There is a clever kitchen gadget for drying lettuce leaves after you wash them. It consists of a cylindrical container mounted so that it can be rooted about its axis by turning a hand crank. The outer wall of the cylinder is perforated with small holes. You put the wet leaves in container and turn the crank to spin the off the water.
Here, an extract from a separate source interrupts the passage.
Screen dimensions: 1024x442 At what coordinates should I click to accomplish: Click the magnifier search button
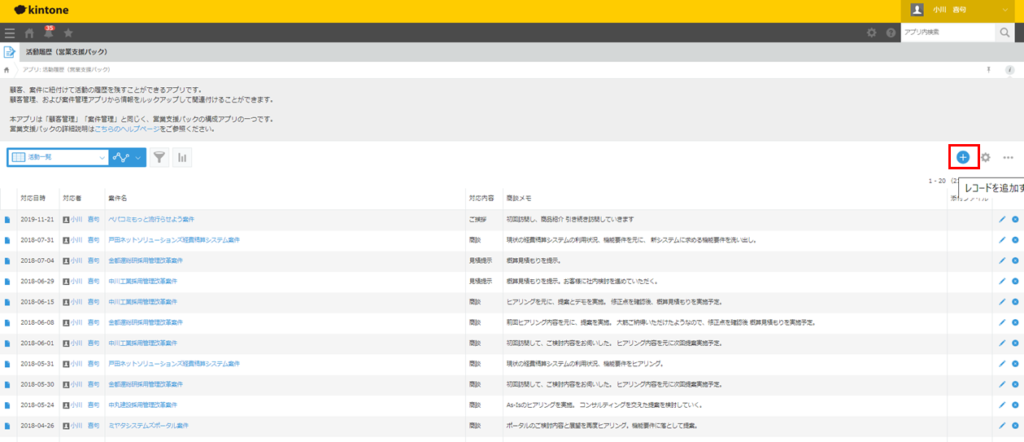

The radius of the container is 13.7cm. When they cylinder is rotating at 1.71 revolutions per second, what is the magnitude of the centripetal acceleration at the outer wall
To find the magnitude of the centripetal acceleration at the outer wall of the cylinder, we will use the formula for centripetal acceleration:
a = ω^2 * r
where a is the centripetal acceleration, ω is the angular velocity, and r is the radius.
Given:
ω = 1.71 revolutions per second
r = 13.7 cm = 0.137 m
First, let's convert ω from revolutions per second to radians per second:
1 revolution = 2π radians
So, ω = 1.71 revolutions/second * 2π radians/revolution.
ω = 1.71 * 2π ≈ 10.74 radians/second
Now, let's substitute the values into the formula:
a = (10.74 radians/second)^2 * 0.137 m
a ≈ 146.89 m/s^2
Therefore, the magnitude of the centripetal acceleration at the outer wall is approximately 146.89 m/s^2.